"Slaughterhouse Five" is a surrealistic novel, sometimes skimming on the brink of science-fiction genre. The title refers to the real building of the Dresden Slaughterhouse where American's POWs were kept in the very end of the war when the famous Dresden bombing happened.
It's subtitle, "The Children's Crusade" refers to the scene in the beginning of the book, where former II WW soldiers were called babies by the wife of war hero. In some sense the purpose of the subtitle is to despise the typical, pompous, heroic stories of the wars...

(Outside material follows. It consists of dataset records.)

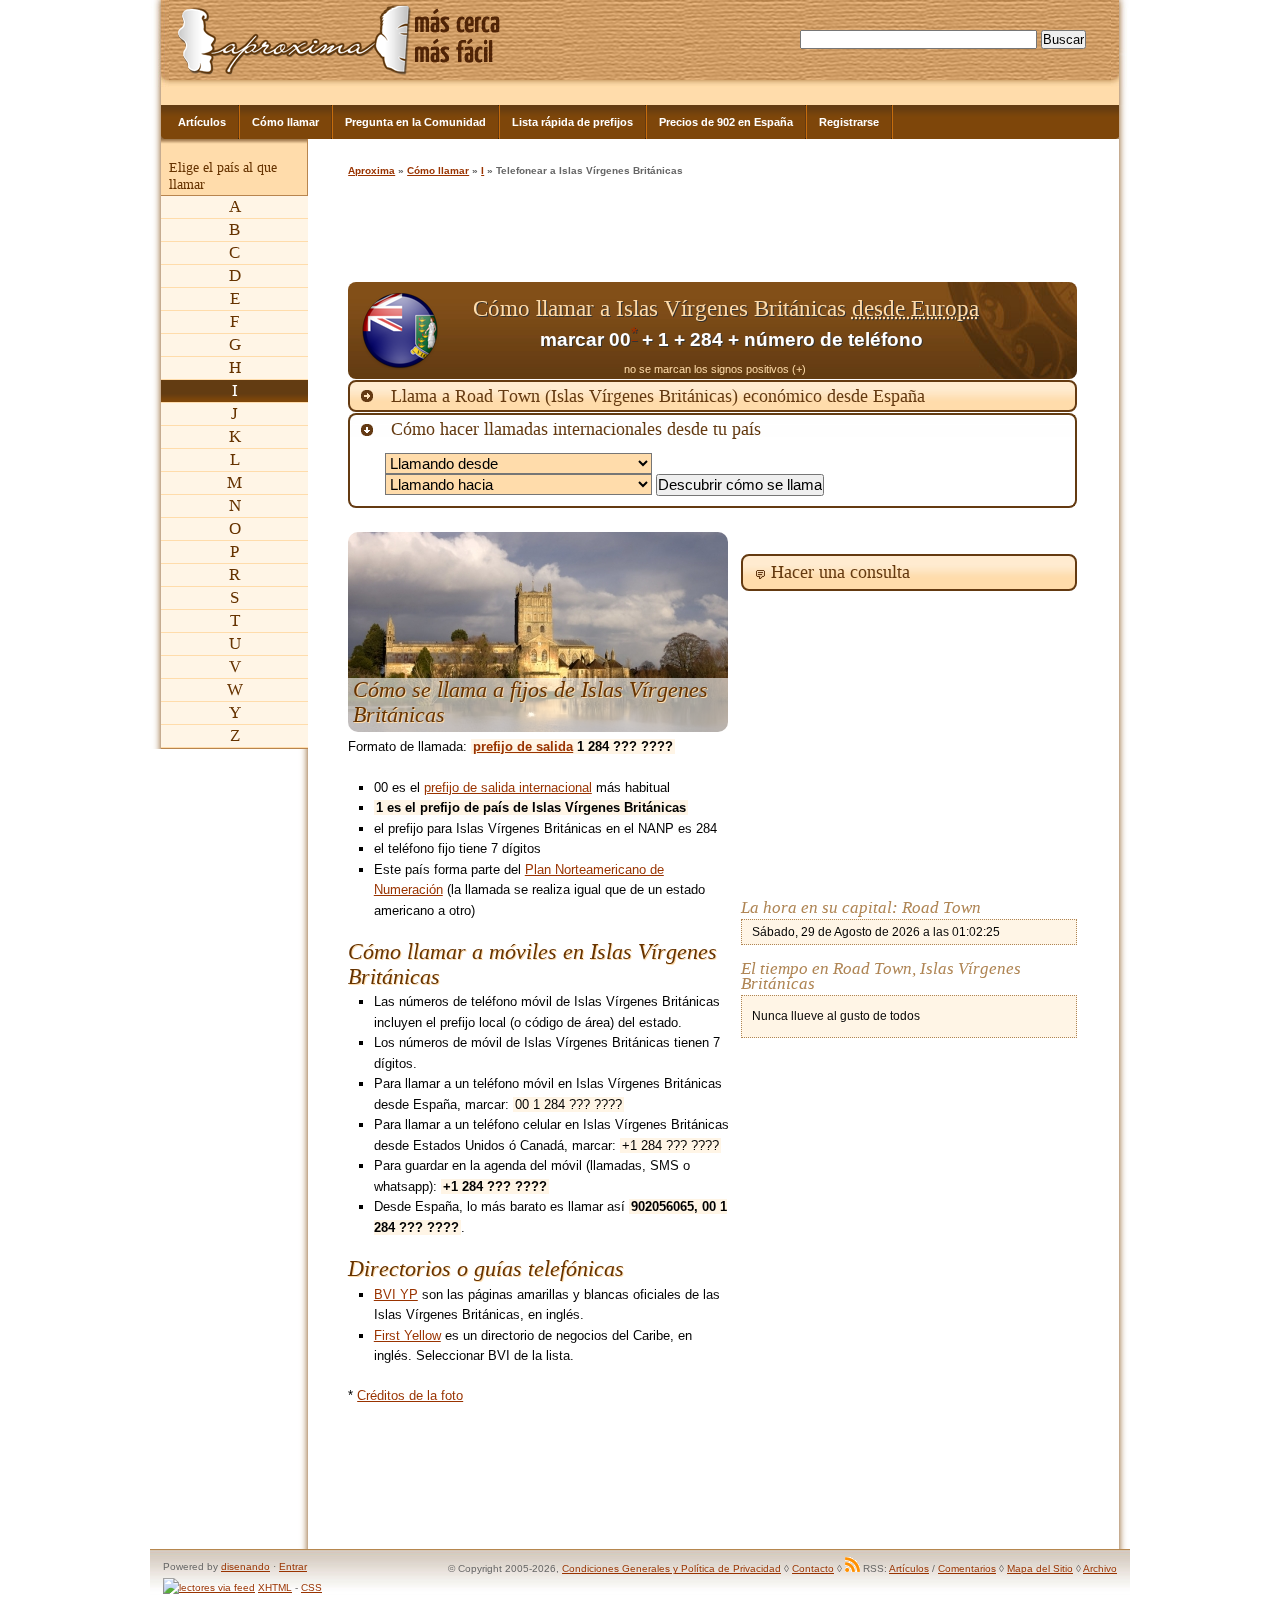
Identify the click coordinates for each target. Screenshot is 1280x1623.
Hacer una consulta (840, 572)
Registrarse (849, 122)
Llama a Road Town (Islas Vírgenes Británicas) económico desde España (658, 396)
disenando (245, 1566)
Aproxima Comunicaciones (294, 39)
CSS (311, 1587)
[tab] (712, 396)
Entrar (293, 1566)
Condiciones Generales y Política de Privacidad (671, 1568)
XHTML (275, 1587)
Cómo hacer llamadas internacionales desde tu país (576, 429)
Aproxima (371, 170)
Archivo (1100, 1568)
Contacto (813, 1568)
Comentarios (967, 1568)
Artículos (202, 122)
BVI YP (396, 1294)
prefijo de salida (523, 746)
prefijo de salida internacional (508, 787)
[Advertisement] (712, 232)
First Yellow (407, 1335)
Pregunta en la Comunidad (415, 122)
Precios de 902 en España (726, 122)
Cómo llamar (285, 122)
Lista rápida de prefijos (572, 122)
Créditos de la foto (410, 1395)
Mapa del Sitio (1040, 1568)
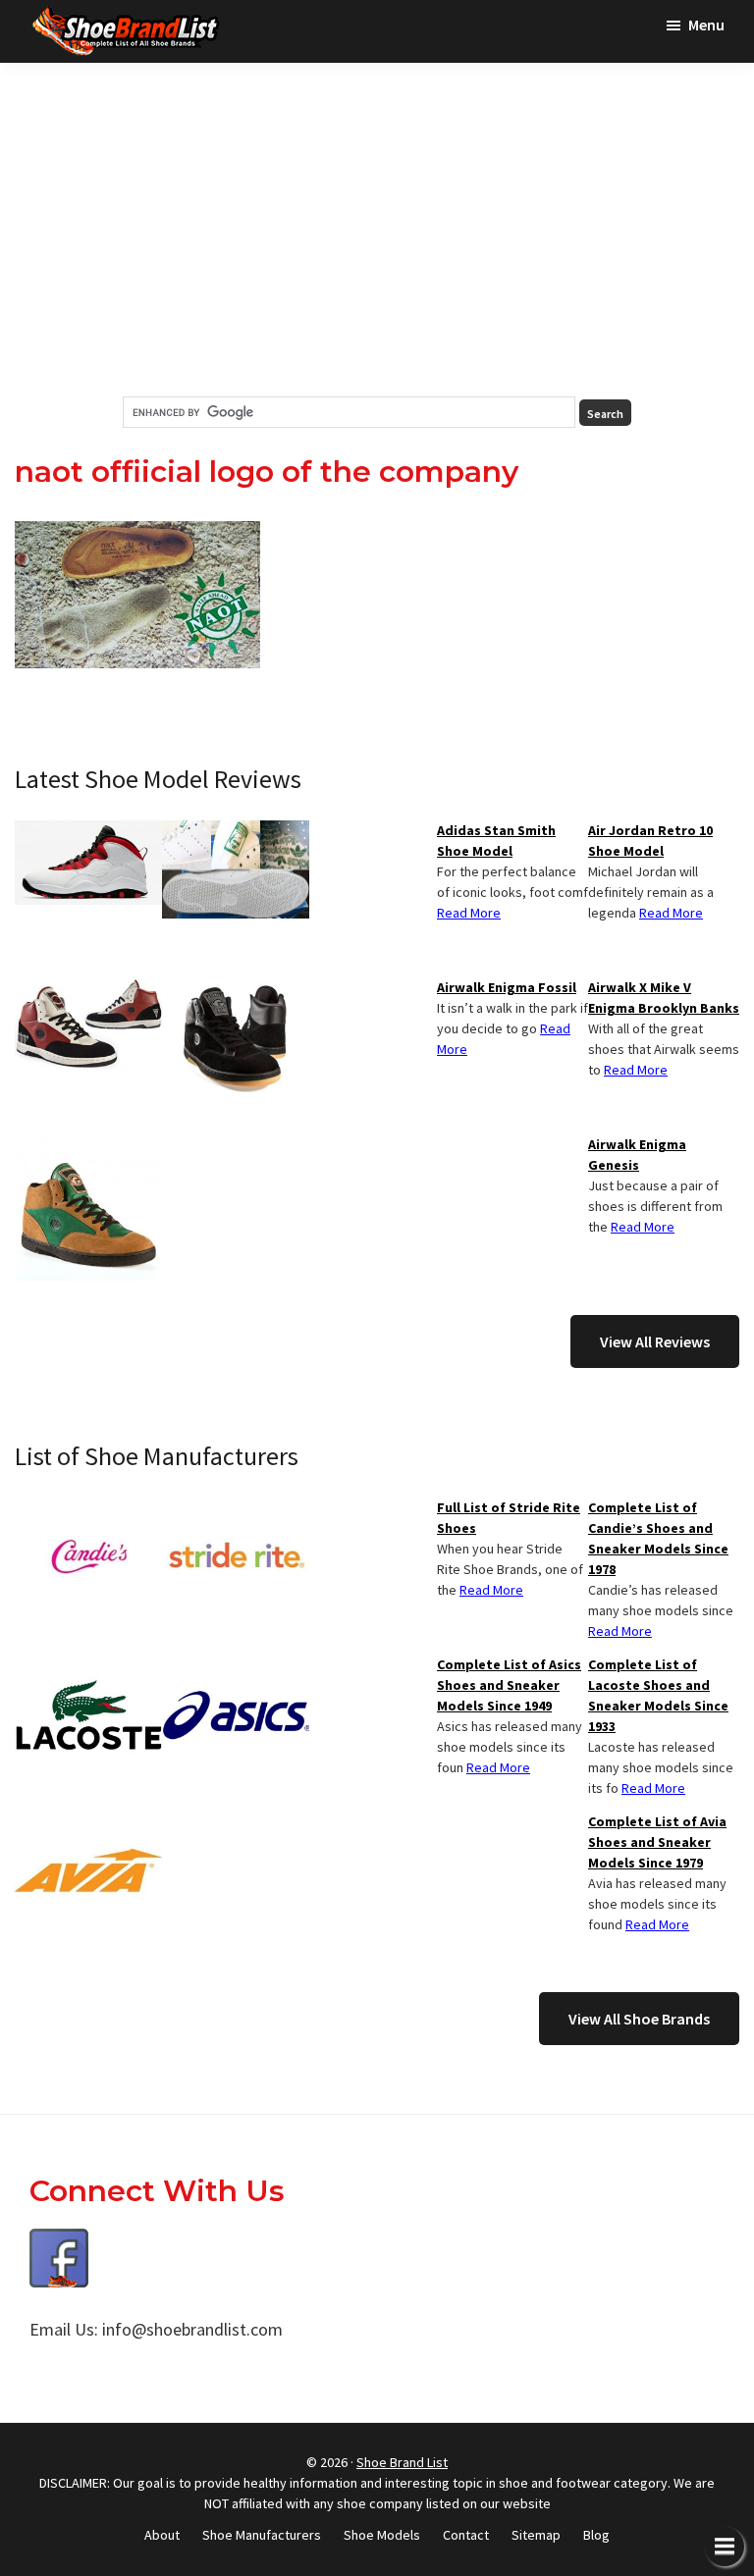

The most of the narration is filled by the story of Billy Pilgrim, an American soldier, who is sent by Germans to Dresden, just before the bombing. Billy experiences a mental state called "unstickness of the time" - he visits his past, present and future out of sequence, sometimes in backward direction and often, repetitively. During his time travels, he claims to be kidnapped by aliens and kept as hostage and zoo exhibit on a planet called Tralfamadore. These parts of the plot seem to be quite strange, but when you immerse into the text deeply, they play some increadible role - far from typical sci-fi motives in other novels.
In fact they have some philosophical implications. The questions of free will and of time and its meaning - are central to them. I like the concept of time and past looming from them - the past exists, is unchangable and can be visited in a way similar to that of our visits of places.
The bombing of Dresden is described with scarce details. Aftermath of the bombing, with infamous "corpse mine", where one of characters dies from vomiting (caused by the stench), is probably the only more detailed part of the novel.
The book is deeply related to the other Kurt's novels, "Mother Night" - the main character of the later plays an important episode in the former.
Travelling in space and time with Billy we are faced with almost absolute absurdity of the war, the cold cruelty of men in the wartime, without calling these features by name.
What makes this book special is peculiar climate it creates. In this very ambient, absurd atmosphere lies the strongest denial of wars and any warlike "culture".
Once again I proved myself how great writer was Kurt Vonnegunt...
Last but not least, I read the audio version of the book. The narration of famous Ethan Hawke was one of the best I ever experienced.